Scheinkman, que dedicou décadas ao ensino de engenharia financeira em Chicago e Princeton e ainda leciona em Columbia, coordena desde abril o conselho de economistas criado pela presidência brasileira da COP30 para assessorar a elaboração do roadmap de Baku a Belém — documento estratégico sobre financiamento climático.

Em entrevista coletiva nesta terça-feira, durante a última reunião ministerial antes da conferência de Belém, ele expôs propostas e ressalvas sobre os caminhos para viabilizar a transição energética global.

O desafio é monumental: elaborar o plano de ação que deve traçar como mobilizar US$ 1,3 trilhão anuais em financiamento climático até 2035, meta definida há quase um ano na COP29 no Azerbaijão.
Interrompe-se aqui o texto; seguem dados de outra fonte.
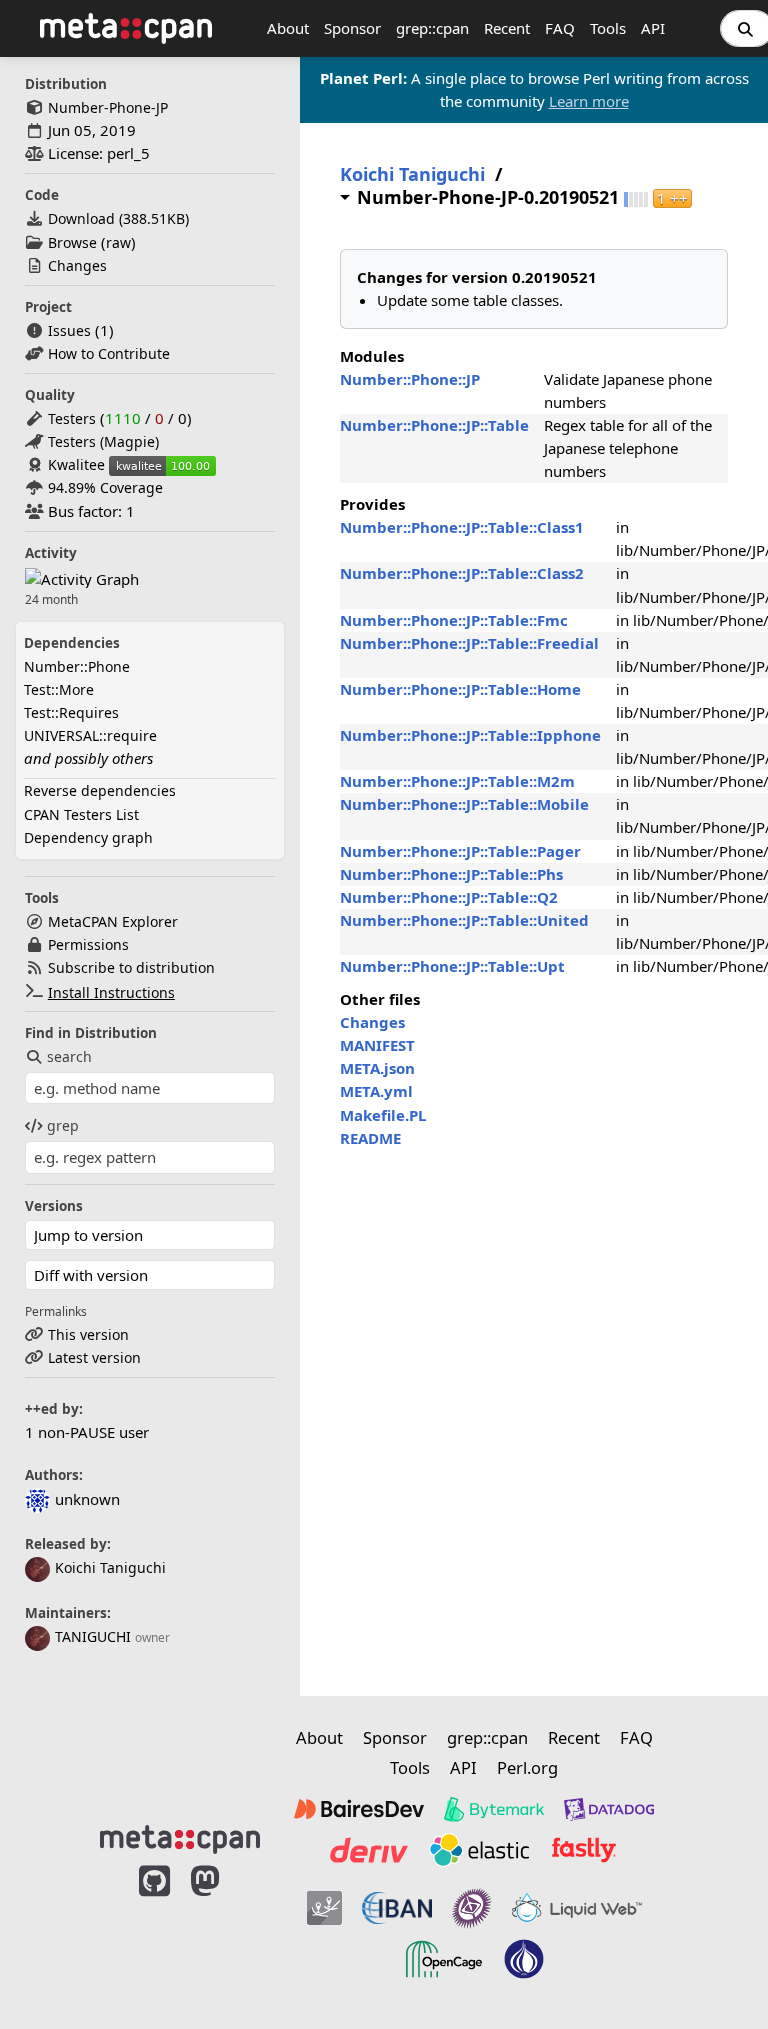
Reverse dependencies (100, 790)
Para o economista, contar apenas com os mecanismos de mercado não será suficiente. "Os mercados não vão ser suficientes", afirmou. "A gente precisa financiar de qualquer maneira."
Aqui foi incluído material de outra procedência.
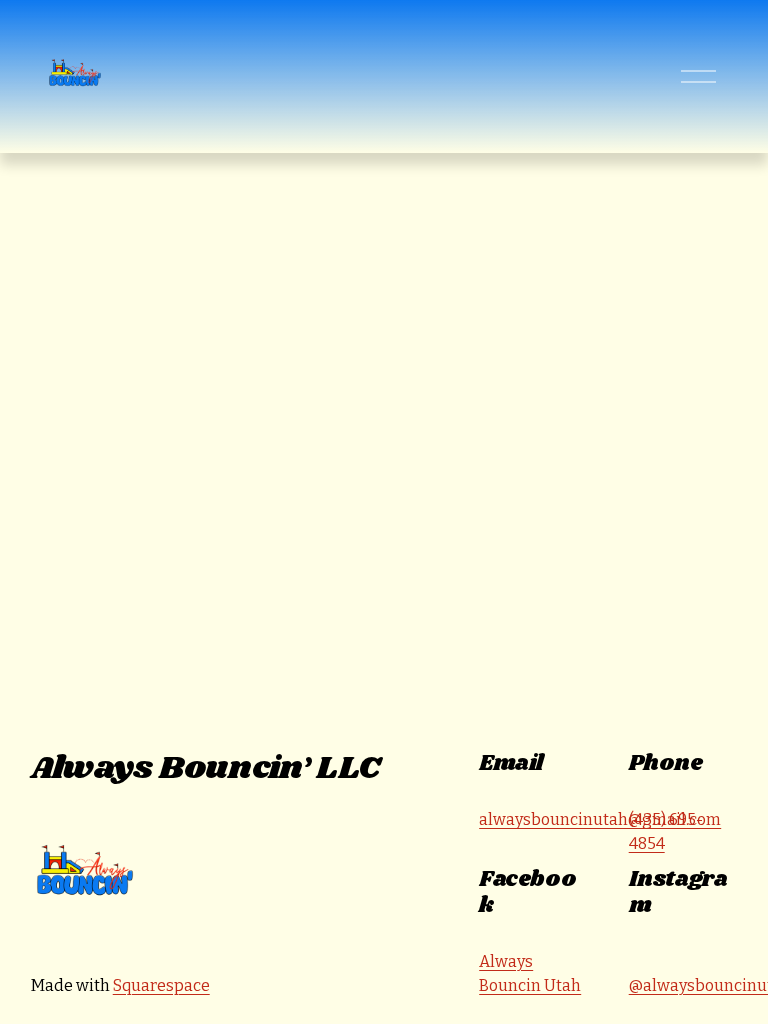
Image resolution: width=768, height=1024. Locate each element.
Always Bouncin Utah (530, 973)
A urgência do tema foi dimensionada no domingo, 13, por relatório do Climate Policy Initiative/PUC-Rio (CPI/PUC-Rio), coordenado pelo economista Juliano Assunção, que também integra o conselho da COP30.

O estudo revelou que a restauração de áreas desmatadas desde 2001 nos 91 países com florestas tropicais poderia capturar até 49 gigatoneladas de CO₂ — quase um quarto do orçamento de carbono remanescente para limitar o aquecimento a 2°C.

As cicatrizes de 2008

A reserva quanto a soluções puramente financeiras tem raízes em experiências passadas. O professor assistiu de perto a crise das hipotecas de 2008, experiência que marcou profundamente sua visão sobre instrumentos complexos de crédito.

"Foi uma crise gerada pela ideia de que engenharia financeira abolia risco", explicou. "Pegavam um monte de projetos, botavam numa caixinha e diziam: 'como cada um tem um risco pequeno e você tem um pedaço de todos, você não tem risco nenhum'."

O problema, segundo ele, está em esquecer os riscos sistêmicos, como recessões ou aumentos globais de juros, que afetam todos os projetos simultaneamente.

Essa cautela se estende aos chamados green bonds (títulos verdes), tão celebrados pelo mercado. "Não há nenhuma evidência empírica de que as pessoas estão dispostas a pagar um prêmio considerável ou até relevante para os chamados green bonds", afirmou, citando experimento alemão em que o governo emitiu dois conjuntos de bônus idênticos, um com cláusula de sustentabilidade. "Não há alguma demanda [diferenciada] para isso."

Ecoinvest: o modelo brasileiro

Por outro lado, o modelo de "financiamento catalítico" exemplificado pelo Ecoinvest Brasil, programa do Tesouro que oferece recursos a 1% ao ano para bancos que consigam alavancar o máximo de crédito para projetos climáticos — foi elogiado.

O mecanismo funciona por competição. "Se eu lhe dou US$ 1.000 e você diz 'com esses US$ 1.000 eu alavanco e dou US$ 8.000 de crédito para projetos que têm melhoria climática', ele vai ganhar do banco que diz 'eu só vou dar US$ 3.000'", explicou. A vantagem é clara: "É uma maneira que você gera o máximo de recursos, dado que você vai dar."

Essa análise vai ao encontro das prioridades apresentadas na abertura da Pré-COP30 pelo ministro da Fazenda, Fernando Haddad.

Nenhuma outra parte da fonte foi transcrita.